→ **Aim of the task**
Reproduce, with no changes, the stretch of rows from the line containing "You are a computer-use agent. The image" through the end of the rows below.

→ **Record list**
__________________________________________________
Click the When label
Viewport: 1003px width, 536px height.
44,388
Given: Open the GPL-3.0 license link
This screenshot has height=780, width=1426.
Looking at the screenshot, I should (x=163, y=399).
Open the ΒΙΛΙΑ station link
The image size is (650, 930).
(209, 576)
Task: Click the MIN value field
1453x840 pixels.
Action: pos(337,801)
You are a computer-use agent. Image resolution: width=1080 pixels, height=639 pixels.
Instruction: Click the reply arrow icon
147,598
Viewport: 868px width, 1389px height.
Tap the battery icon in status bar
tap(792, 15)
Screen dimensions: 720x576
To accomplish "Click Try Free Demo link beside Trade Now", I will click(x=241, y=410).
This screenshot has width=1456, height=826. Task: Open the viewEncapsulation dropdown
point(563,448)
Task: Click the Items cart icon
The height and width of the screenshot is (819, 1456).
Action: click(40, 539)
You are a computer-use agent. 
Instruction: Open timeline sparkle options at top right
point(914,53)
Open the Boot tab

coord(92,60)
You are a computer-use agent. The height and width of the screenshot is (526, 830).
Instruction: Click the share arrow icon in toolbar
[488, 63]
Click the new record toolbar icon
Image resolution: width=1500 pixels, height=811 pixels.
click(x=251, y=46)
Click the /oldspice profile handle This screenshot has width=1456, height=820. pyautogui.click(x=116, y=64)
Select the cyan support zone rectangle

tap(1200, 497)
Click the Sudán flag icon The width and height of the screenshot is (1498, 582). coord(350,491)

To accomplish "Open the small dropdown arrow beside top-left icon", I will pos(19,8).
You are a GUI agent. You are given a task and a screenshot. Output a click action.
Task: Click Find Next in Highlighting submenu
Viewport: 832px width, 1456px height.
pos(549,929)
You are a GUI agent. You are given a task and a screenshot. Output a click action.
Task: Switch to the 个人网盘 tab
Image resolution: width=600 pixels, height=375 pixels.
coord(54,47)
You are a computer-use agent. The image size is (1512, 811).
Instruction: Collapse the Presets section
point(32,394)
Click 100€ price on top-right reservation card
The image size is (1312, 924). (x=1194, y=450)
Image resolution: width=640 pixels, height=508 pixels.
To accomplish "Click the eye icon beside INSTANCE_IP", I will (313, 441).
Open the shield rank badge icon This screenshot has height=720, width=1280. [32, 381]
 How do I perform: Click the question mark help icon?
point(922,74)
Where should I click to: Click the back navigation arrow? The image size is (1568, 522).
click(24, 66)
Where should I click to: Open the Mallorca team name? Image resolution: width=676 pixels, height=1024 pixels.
__________________________________________________
→ **Correct result**
You are a computer-use agent. The image size is (1512, 811).
Instruction: Collapse the Presets section
point(32,394)
Click 100€ price on top-right reservation card
The image size is (1312, 924). (x=1194, y=450)
Image resolution: width=640 pixels, height=508 pixels.
To accomplish "Click the eye icon beside INSTANCE_IP", I will (313, 441).
Open the shield rank badge icon This screenshot has height=720, width=1280. [32, 381]
 How do I perform: Click the question mark help icon?
point(922,74)
Where should I click to: Click the back navigation arrow? The image size is (1568, 522).
click(24, 66)
Where should I click to: Open the Mallorca team name? Image resolution: width=676 pixels, height=1024 pixels.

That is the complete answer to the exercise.